Wie ein unsichtbarer Mantel umgibt uns eine schützende Hülle
aus Privatheit. Ohne sie könnten wir nicht überleben.
Wieso nicht?
Die Veranda des sehr eleganten Reitclubs in São Paulo schien
speziell etwas gegen Amerikaner zu haben: Ab und zu stürzten
Besucher über das Geländer – und immer kamen sie
aus den USA. Die viel zahlreicheren Brasilianer hielt die Absperrung
zuverlässig zurück.
Erst nach längerem Forschen gelang es einem Verhaltenswissenschaftler,
das Mysterium des wählerischen Geländers aufzuklären:
Die Amerikaner beanspruchten eine viel größere Privatsphäre
als die Brasilianer. Wenn zwei Menschen im Stehen miteinander redeten,
bewahrten die Amerikaner gern eine Armeslänge Abstand; die
Brasilianer hingegen bevorzugten eine deutlich geringere Distanz.

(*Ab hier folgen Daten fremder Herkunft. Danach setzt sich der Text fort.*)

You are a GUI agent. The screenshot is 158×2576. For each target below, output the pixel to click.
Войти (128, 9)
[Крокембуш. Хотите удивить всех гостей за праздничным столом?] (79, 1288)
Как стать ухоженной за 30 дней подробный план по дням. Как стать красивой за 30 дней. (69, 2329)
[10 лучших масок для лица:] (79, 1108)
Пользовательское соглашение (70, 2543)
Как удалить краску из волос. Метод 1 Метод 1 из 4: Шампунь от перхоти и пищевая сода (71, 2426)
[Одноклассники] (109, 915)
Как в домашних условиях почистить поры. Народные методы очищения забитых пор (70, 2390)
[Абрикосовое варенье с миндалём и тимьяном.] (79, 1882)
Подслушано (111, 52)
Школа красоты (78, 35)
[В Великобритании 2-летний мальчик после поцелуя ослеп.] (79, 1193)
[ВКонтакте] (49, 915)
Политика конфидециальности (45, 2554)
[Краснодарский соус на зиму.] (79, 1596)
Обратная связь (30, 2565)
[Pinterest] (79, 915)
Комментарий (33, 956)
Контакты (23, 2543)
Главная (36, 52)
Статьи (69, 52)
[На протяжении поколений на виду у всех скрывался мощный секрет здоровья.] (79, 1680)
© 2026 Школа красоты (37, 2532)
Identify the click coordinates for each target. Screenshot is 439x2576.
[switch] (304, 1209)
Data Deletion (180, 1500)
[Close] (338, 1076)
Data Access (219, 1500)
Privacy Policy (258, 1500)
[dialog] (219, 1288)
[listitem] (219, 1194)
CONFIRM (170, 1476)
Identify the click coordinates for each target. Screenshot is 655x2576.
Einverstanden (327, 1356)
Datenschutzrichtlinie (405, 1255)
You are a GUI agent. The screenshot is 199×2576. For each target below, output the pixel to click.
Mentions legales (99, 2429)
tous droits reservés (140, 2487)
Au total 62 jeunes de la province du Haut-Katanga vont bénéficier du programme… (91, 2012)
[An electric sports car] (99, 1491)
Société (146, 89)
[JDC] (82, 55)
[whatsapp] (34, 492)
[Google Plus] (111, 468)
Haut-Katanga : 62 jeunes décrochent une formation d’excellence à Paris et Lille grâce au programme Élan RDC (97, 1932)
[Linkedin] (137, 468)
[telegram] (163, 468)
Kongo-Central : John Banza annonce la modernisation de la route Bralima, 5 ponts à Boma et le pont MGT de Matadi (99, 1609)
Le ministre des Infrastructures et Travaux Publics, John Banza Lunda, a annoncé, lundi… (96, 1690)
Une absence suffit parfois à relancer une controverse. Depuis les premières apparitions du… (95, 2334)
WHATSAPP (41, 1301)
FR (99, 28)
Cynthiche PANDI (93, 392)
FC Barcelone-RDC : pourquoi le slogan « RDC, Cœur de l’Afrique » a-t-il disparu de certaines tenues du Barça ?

Beides zusammen führte zu einer verhängnisvollen Wanderung:
Im Gespräch mit einem Brasilianer rückte der Amerikaner
weg, um eine angenehme Gesprächsdistanz herzustellen. Diese
Entfernung wirkte für den Brasilianer zu unpersönlich – und
er rückte einen Schritt näher:
Anlass für den Amerikaner, einen weiteren Schritt nach hinten
zu tun, und für den Brasilianer, abermals nachzurücken – so
lange, bis der Amerikaner rücklings über die Brüstung
purzelte.
Wie durch eine magnetische Kraft wurde der Amerikaner von seinem
Gegenüber abgestoßen – und jeder von uns hat
diese Kraft in einer ähnlichen Situation selbst schon einmal
erlebt. Sie markiert den Rand jener unsichtbaren Blase von Privatsphäre,
die wir alle um uns tragen.
Aber nicht nur im räumlichen Sinne, auch auf viele andere
Weisen tragen wir Blasen von Privatheit um uns herum: Wir verheimlichen
unsere Kontostände, vertuschen unsere körperlichen Gebrechen,
schweigen von Schwierigkeiten beim Sex, verstecken alte Liebesbriefe,
verhindern den Zutritt zu unserer Wohnung, verschleiern unsere
Herkunft. Nur wenige ausgewählte Personen dürfen unsere
Privatsphäre einsehen – manchmal sogar niemand.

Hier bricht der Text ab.